Opened 9 years ago
Closed 8 years ago
#9603 closed Bugs (invalid)
boost::optional operator<< does the wrong thing
| Reported by: | Owned by: | Fernando Cacciola | |
|---|---|---|---|
| Milestone: | To Be Determined | Component: | optional |
| Version: | Boost 1.55.0 | Severity: | Problem |
| Keywords: | Cc: |
Description
template<class CharType, class CharTrait, class T>
inline std::basic_ostream<CharType, CharTrait>&
operator<<(std::basic_ostream<CharType, CharTrait>& out, optional<T> const& v)
{
if ( out.good() )
{
if ( !v )
out << "--" ;
else out << ' ' << *v ;
}
return out;
}
This is the wrong semantics, in my opinion.
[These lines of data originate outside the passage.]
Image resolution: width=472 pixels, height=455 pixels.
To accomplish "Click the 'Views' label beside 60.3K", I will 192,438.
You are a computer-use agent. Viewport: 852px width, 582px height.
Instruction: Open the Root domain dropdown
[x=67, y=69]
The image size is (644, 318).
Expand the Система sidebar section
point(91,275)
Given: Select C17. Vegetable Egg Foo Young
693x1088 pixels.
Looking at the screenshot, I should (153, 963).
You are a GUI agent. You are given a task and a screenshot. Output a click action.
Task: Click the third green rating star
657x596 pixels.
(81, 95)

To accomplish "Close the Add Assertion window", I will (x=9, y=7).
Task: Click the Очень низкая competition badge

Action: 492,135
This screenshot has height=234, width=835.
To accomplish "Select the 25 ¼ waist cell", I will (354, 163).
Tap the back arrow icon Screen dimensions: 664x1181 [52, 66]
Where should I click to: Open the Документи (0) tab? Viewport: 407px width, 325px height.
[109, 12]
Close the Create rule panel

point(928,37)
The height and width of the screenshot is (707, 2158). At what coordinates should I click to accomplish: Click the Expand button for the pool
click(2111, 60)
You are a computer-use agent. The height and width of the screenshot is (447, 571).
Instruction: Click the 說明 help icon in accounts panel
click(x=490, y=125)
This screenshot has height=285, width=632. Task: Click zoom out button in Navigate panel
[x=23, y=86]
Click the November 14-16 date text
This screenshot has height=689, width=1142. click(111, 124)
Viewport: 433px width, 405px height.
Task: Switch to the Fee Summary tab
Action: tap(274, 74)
Example of the problem:
std::string s("--");
boost::optional<std::string> o;
std::cout << s << std::endl;
std::cout << o << std::endl;
prints the same, which is clearly not intended. If the optional is not engaged (no value), printing should to nothing, i.e. return the stream unmodified. Also, the ' ' character in the code above should be removed.
Change History (3)
comment:1 by , 9 years ago
comment:2 by , 8 years ago
The last requirement is invalid, the preceding space is used precisely to tell apart a valid value '--' form an invalid value. Therefore, there is a way of telling valid from invalid values. While it is a bit confusing, any adopted model would be confusing. For a detailed discussion, See here: http://www.open-std.org/jtc1/sc22/wg21/docs/papers/2013/n3527.html#rationale.io Your expectation that no output should be printed for empty optional is just one of the options which is not better than any other.
comment:3 by , 8 years ago
| Resolution: | → invalid |
|---|---|
| Status: | new → closed |

It doesn't quite print the same thing. " --" is not the same as "--". I suspect that's the reason for the ' '.